Outside of the courthouse, regulations and legislation may also be deployed to prod the industry toward more secure software. A report last year by a National Academy of Sciences panel, made up largely of computer scientists from universities and companies, included the recommendation that "policy makers should consider legislative responses to the failure of existing incentives to cause the market to respond adequately to the security challenge."
The debate over software liability seems certain to become more intense, computer security experts say, and some shift toward holding software makers responsible for defects may be inevitable.
"The broad issue is, as a matter of policy, do we want suppliers of products and systems that are critical to our economy to be able to absolve themselves of all liability," said Mark D. Rasch, a former federal prosecutor who is a senior vice president of Solutionary Inc., a computer security firm.
But class-action suits against Microsoft over security matters, legal experts say, will be hard-fought and difficult to win. Such cases are trying to break new ground in a way that recent class-action antitrust suits against Microsoft, for example, did not.
In the antitrust cases, the class-action plaintiffs filed in the wake of the landmark federal case that found the company was a monopoly that had repeatedly abused its market power. Microsoft has tried to settle its antitrust class actions, including agreeing to pay a $1.1 billion settlement in California earlier this year.

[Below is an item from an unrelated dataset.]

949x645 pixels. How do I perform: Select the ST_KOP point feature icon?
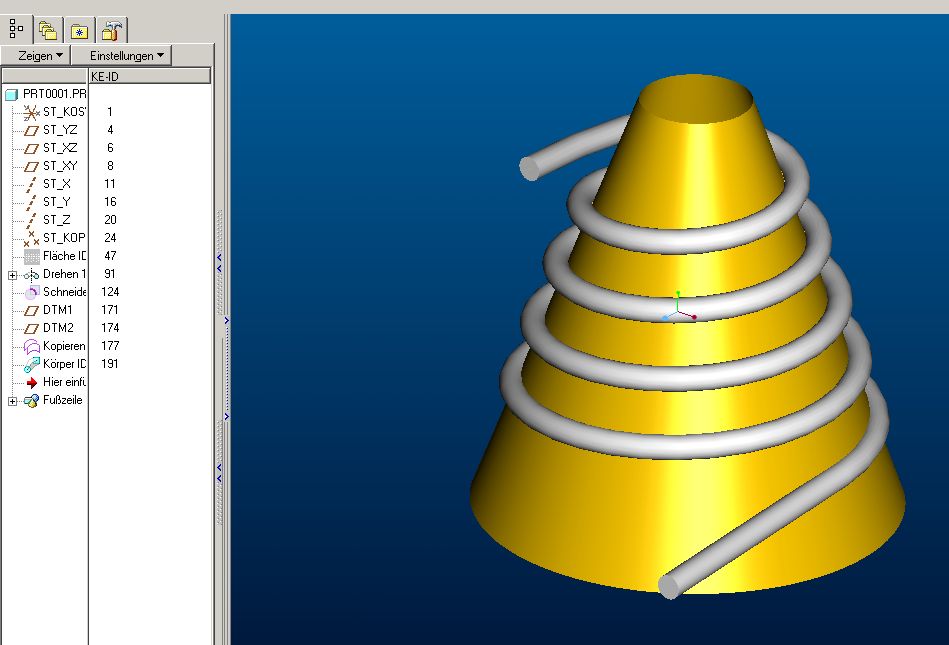(x=31, y=238)
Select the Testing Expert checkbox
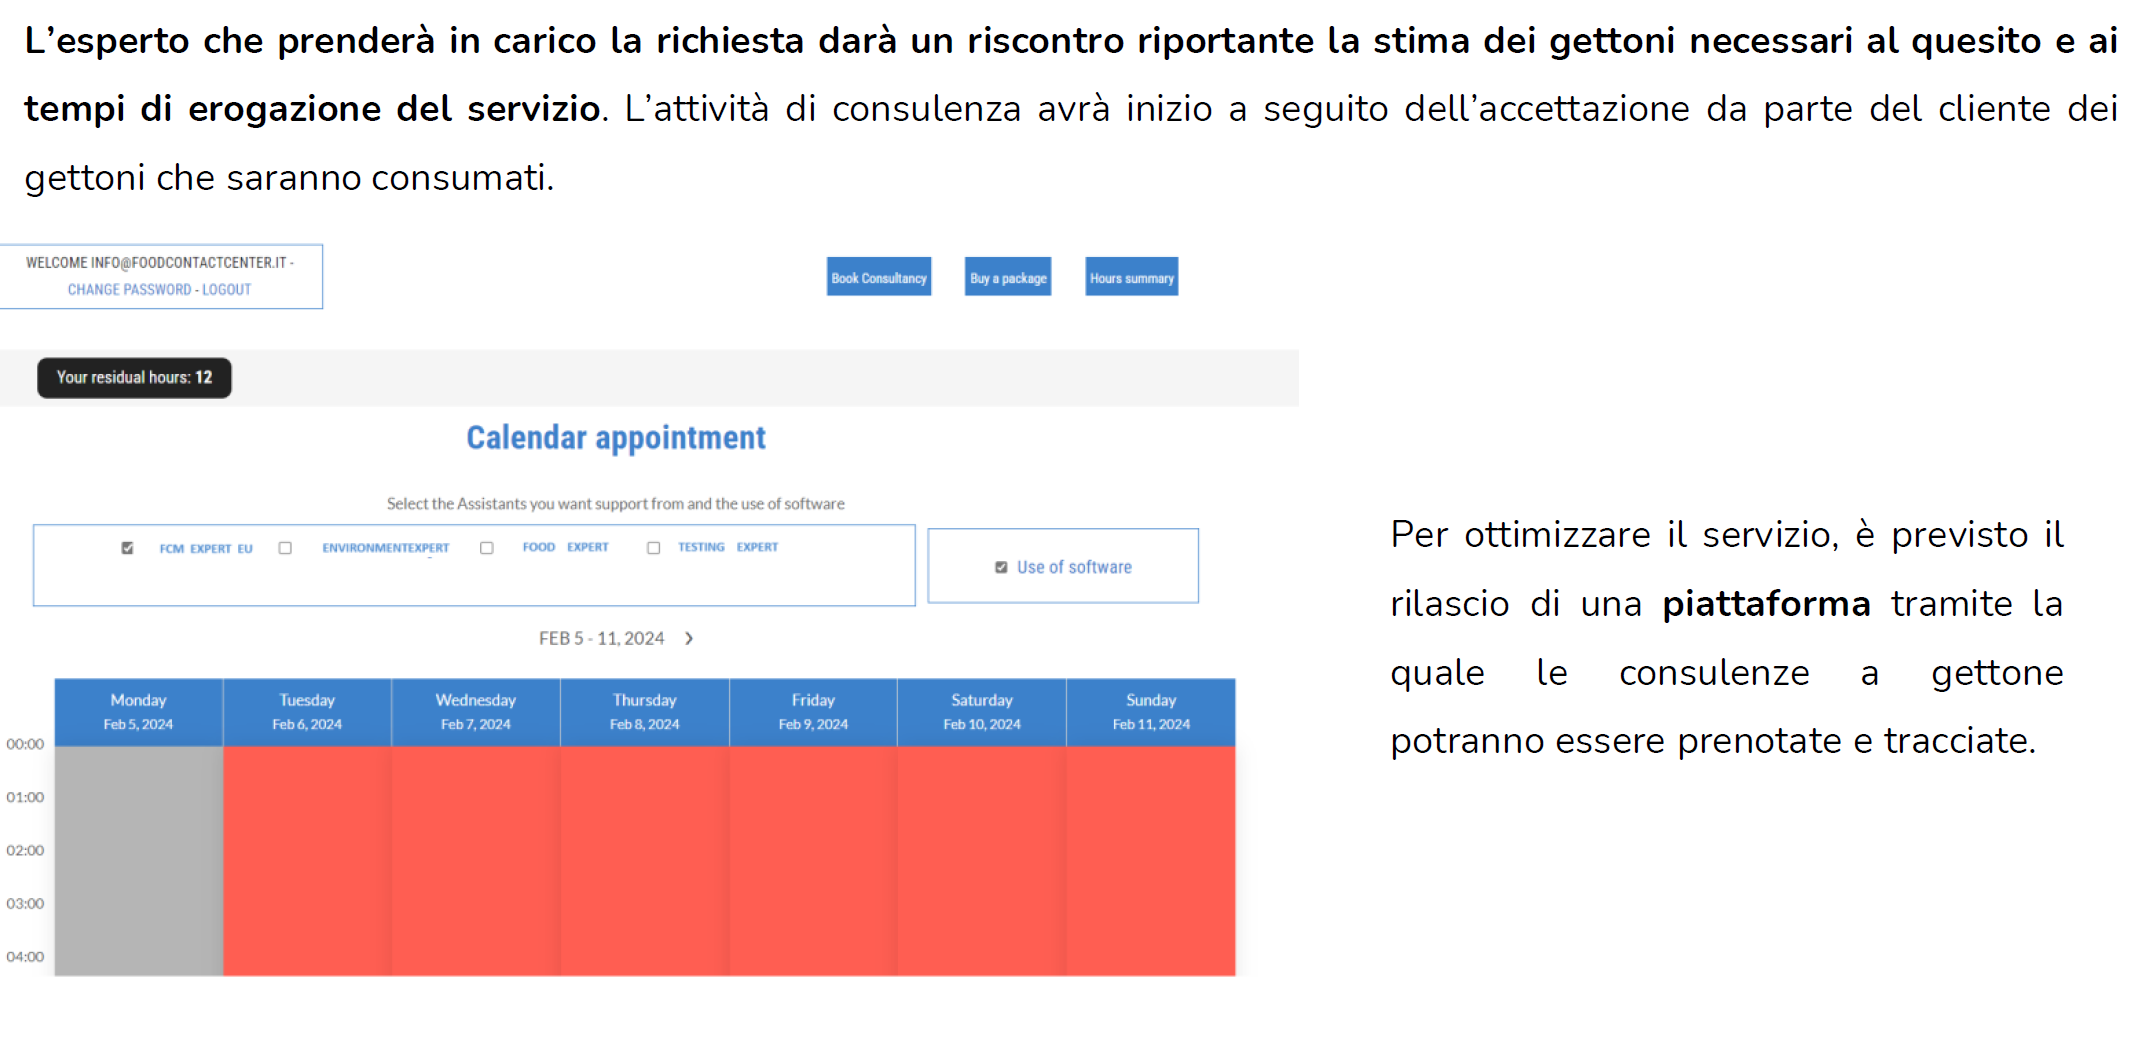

Microsoft, by contrast, has suffered no reverses in court that would establish any liability for flawed software. In the current case, it is conceding nothing. Microsoft issued a statement saying that developing the most secure software possible was a top priority for the company.
"This complaint misses the point," the Microsoft statement added. "The problems caused by viruses and other security attacks are the result of criminal acts by the people who write viruses."
The suit was filed by an experienced product liability lawyer, Dana B. Taschner, on behalf of Marcy Levitas Hamilton, a Los Angeles film editor, and other members of the proposed class.
The 19-page complaint is a broad-brush document arguing that Microsoft's Windows operating system, which runs 90 percent of all personal computers in the world, is poorly designed, flaw-ridden, and that the company ships software it knows is riddled with security flaws. The complaint adds that Microsoft's system for warning the public of security problems is so confusing and technically complex that it is of little use to the ordinary computer user.
Because of Microsoft's insecure software, the complaint asserts, Ms. Hamilton suffered identity theft - someone obtained unauthorized access to her Social Security number and bank account information, which was stored on her computer.
Still, a big hurdle for class-action plaintiffs, legal experts say, will be the standard software license. It is what all computer users see and click to agree to - even if they seldom read it - when they start a new machine or load a new software program. For the plaintiffs to prevail, a judge will have to rule, in effect, that the software license is unenforceable or is overridden by another standard, like the "fit for intended use" rule that applies to most consumer products.
Class-action lawyers say they are confident that this standard will eventually be applied. "As a matter of policy, I think the courts will find that software companies have basic obligations to provide a product that does what it is supposed to do," said Terry Gross, a partner of Gross & Belsky, a firm in San Francisco. "And that the companies cannot avoid those obligations just because of the language in the license."